-- Start of MATERIAL FOR THE TASK --

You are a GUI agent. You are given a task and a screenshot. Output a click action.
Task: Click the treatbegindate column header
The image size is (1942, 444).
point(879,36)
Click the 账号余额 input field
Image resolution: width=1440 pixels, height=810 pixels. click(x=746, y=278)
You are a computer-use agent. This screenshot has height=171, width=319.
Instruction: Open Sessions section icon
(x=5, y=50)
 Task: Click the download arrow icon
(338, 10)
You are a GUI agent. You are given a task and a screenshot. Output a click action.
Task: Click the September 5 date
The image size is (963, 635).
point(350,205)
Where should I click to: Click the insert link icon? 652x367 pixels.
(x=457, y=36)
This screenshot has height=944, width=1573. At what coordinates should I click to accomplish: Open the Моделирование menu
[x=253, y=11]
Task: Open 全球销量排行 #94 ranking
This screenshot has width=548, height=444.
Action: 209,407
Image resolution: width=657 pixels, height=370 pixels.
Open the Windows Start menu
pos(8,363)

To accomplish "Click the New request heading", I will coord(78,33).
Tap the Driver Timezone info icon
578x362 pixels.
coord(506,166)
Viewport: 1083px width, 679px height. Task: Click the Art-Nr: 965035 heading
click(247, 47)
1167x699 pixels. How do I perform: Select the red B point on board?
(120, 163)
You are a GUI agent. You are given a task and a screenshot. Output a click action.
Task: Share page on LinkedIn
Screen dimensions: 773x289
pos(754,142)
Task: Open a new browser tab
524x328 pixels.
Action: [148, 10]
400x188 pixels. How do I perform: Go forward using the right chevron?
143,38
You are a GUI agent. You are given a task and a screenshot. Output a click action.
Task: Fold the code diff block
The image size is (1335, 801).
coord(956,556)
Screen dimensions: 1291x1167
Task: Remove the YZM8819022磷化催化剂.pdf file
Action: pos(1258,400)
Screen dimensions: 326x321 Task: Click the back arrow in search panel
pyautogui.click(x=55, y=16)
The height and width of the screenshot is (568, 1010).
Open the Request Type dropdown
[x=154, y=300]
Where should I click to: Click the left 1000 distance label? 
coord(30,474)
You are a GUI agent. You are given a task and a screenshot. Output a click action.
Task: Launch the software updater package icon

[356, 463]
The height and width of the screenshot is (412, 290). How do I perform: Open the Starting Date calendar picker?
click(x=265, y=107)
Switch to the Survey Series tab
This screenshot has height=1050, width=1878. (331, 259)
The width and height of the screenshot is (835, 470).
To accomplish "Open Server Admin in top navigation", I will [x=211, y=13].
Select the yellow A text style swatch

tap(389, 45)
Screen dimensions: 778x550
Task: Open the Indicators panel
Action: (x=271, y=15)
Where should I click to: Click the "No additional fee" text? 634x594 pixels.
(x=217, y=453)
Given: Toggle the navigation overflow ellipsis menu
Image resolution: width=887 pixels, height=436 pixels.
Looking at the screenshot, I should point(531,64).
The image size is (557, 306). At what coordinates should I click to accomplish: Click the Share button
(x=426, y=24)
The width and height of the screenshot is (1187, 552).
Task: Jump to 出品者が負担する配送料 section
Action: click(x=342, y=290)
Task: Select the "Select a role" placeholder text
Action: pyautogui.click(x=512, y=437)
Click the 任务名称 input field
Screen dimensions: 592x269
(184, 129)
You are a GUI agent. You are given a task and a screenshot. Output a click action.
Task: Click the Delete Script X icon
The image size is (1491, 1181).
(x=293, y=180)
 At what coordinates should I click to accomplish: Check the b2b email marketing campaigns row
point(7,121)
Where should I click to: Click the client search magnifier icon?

-- End of MATERIAL FOR THE TASK --

Please reproduce the whole listing above, swapping every "GUI agent" for "desktop assistant" and leaving everything else as it is.

**ANSWER IN FULL:**
You are a desktop assistant. You are given a task and a screenshot. Output a click action.
Task: Click the treatbegindate column header
The image size is (1942, 444).
point(879,36)
Click the 账号余额 input field
Image resolution: width=1440 pixels, height=810 pixels. click(x=746, y=278)
You are a computer-use agent. This screenshot has height=171, width=319.
Instruction: Open Sessions section icon
(x=5, y=50)
 Task: Click the download arrow icon
(338, 10)
You are a desktop assistant. You are given a task and a screenshot. Output a click action.
Task: Click the September 5 date
The image size is (963, 635).
point(350,205)
Where should I click to: Click the insert link icon? 652x367 pixels.
(x=457, y=36)
This screenshot has height=944, width=1573. At what coordinates should I click to accomplish: Open the Моделирование menu
[x=253, y=11]
Task: Open 全球销量排行 #94 ranking
This screenshot has width=548, height=444.
Action: 209,407
Image resolution: width=657 pixels, height=370 pixels.
Open the Windows Start menu
pos(8,363)

To accomplish "Click the New request heading", I will coord(78,33).
Tap the Driver Timezone info icon
578x362 pixels.
coord(506,166)
Viewport: 1083px width, 679px height. Task: Click the Art-Nr: 965035 heading
click(247, 47)
1167x699 pixels. How do I perform: Select the red B point on board?
(120, 163)
You are a desktop assistant. You are given a task and a screenshot. Output a click action.
Task: Share page on LinkedIn
Screen dimensions: 773x289
pos(754,142)
Task: Open a new browser tab
524x328 pixels.
Action: [148, 10]
400x188 pixels. How do I perform: Go forward using the right chevron?
143,38
You are a desktop assistant. You are given a task and a screenshot. Output a click action.
Task: Fold the code diff block
The image size is (1335, 801).
coord(956,556)
Screen dimensions: 1291x1167
Task: Remove the YZM8819022磷化催化剂.pdf file
Action: pos(1258,400)
Screen dimensions: 326x321 Task: Click the back arrow in search panel
pyautogui.click(x=55, y=16)
The height and width of the screenshot is (568, 1010).
Open the Request Type dropdown
[x=154, y=300]
Where should I click to: Click the left 1000 distance label? 
coord(30,474)
You are a desktop assistant. You are given a task and a screenshot. Output a click action.
Task: Launch the software updater package icon

[356, 463]
The height and width of the screenshot is (412, 290). How do I perform: Open the Starting Date calendar picker?
click(x=265, y=107)
Switch to the Survey Series tab
This screenshot has height=1050, width=1878. (331, 259)
The width and height of the screenshot is (835, 470).
To accomplish "Open Server Admin in top navigation", I will [x=211, y=13].
Select the yellow A text style swatch

tap(389, 45)
Screen dimensions: 778x550
Task: Open the Indicators panel
Action: (x=271, y=15)
Where should I click to: Click the "No additional fee" text? 634x594 pixels.
(x=217, y=453)
Given: Toggle the navigation overflow ellipsis menu
Image resolution: width=887 pixels, height=436 pixels.
Looking at the screenshot, I should point(531,64).
The image size is (557, 306). At what coordinates should I click to accomplish: Click the Share button
(x=426, y=24)
The width and height of the screenshot is (1187, 552).
Task: Jump to 出品者が負担する配送料 section
Action: click(x=342, y=290)
Task: Select the "Select a role" placeholder text
Action: pyautogui.click(x=512, y=437)
Click the 任务名称 input field
Screen dimensions: 592x269
(184, 129)
You are a desktop assistant. You are given a task and a screenshot. Output a click action.
Task: Click the Delete Script X icon
The image size is (1491, 1181).
(x=293, y=180)
 At what coordinates should I click to accomplish: Check the b2b email marketing campaigns row
point(7,121)
Where should I click to: Click the client search magnifier icon?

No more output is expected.